[What is asked]
Transfer everything from the start of the items down to and including the line that contains "Instagram (715, 2507)", keeping every request and adding 61 to each coordinate in the answers.

--- Entries supplied ---

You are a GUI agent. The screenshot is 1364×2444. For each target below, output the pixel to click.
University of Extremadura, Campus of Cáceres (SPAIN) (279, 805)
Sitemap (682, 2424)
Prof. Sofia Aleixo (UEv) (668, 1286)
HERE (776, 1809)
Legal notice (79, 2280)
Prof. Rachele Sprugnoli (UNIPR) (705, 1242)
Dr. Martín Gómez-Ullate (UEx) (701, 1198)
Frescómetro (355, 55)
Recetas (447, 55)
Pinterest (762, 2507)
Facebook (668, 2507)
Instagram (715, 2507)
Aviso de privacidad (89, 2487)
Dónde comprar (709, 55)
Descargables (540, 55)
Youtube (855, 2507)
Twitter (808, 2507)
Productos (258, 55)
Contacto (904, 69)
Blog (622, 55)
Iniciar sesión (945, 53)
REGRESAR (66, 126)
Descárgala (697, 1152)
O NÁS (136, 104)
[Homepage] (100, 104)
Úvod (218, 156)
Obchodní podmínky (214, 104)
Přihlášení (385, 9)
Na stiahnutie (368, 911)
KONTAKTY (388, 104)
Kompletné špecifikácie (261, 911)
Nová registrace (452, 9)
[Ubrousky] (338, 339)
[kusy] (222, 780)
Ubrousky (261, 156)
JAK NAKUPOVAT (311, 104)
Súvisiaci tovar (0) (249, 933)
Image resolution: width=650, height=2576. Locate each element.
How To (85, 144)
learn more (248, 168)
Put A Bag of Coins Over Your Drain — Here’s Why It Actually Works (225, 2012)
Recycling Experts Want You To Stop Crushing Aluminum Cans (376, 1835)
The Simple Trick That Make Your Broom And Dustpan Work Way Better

---

[Output for this task]
You are a GUI agent. The screenshot is 1364×2444. For each target below, output the pixel to click.
University of Extremadura, Campus of Cáceres (SPAIN) (340, 866)
Sitemap (743, 2485)
Prof. Sofia Aleixo (UEv) (729, 1347)
HERE (837, 1870)
Legal notice (140, 2341)
Prof. Rachele Sprugnoli (UNIPR) (766, 1303)
Dr. Martín Gómez-Ullate (UEx) (762, 1259)
Frescómetro (416, 116)
Recetas (508, 116)
Pinterest (823, 2568)
Facebook (729, 2568)
Instagram (776, 2568)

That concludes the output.